Why a model — not a checklist
Traditional security tooling assumes a perimeter: something to sit behind, patch, and monitor. AI systems break that assumption. A model can be coaxed into leaking data with nothing more than a cleverly worded prompt. An agent with too much autonomy can call a production API no one signed off on. The training pipeline itself becomes a target.
A threat model beats a checklist because it forces you to ask three questions of every part of your AI stack: how could this be attacked, what does it cost us if it is, and what control stops it. The interactive map above pairs each of the ten vectors with exactly those three answers.
The three layers of AI risk
The ten vectors group into three layers. Reading them this way makes it obvious where a given control belongs.

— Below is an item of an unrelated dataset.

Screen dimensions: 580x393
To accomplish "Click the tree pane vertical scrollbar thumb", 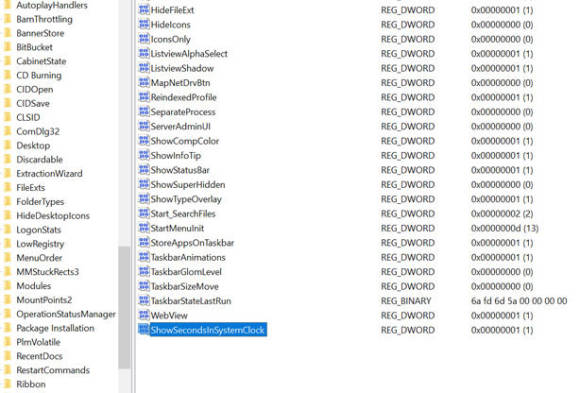I will [x=124, y=308].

- The model & its inputs — prompt injection, data poisoning, model inversion, and drift. These attack what the model knows and how it behaves.
- Data & access — sensitive-data leakage and credential or API-key theft. These attack what the model can reach.
- Agents & governance — unauthorized tool invocation, supply-chain risk, excessive autonomy, and compliance gaps. These attack what the model is allowed to do.
Where most enterprises are exposed
In our assessments, the gaps cluster on the agent and governance layer. Teams ship a capable model, wire it to internal tools to make it useful, and never define the boundary of what those tools are allowed to do on the model's say-so. That single omission turns vectors 6 through 10 — tool invocation, supply chain, autonomy, and compliance — from theoretical into live.
The fix is rarely a new product. It's allow-listing the actions an agent can take, scoping and rotating the keys it holds, keeping a human in the loop on consequential decisions, and logging everything for audit. Boring controls, applied deliberately — which is exactly what a threat model gives you the structure to do.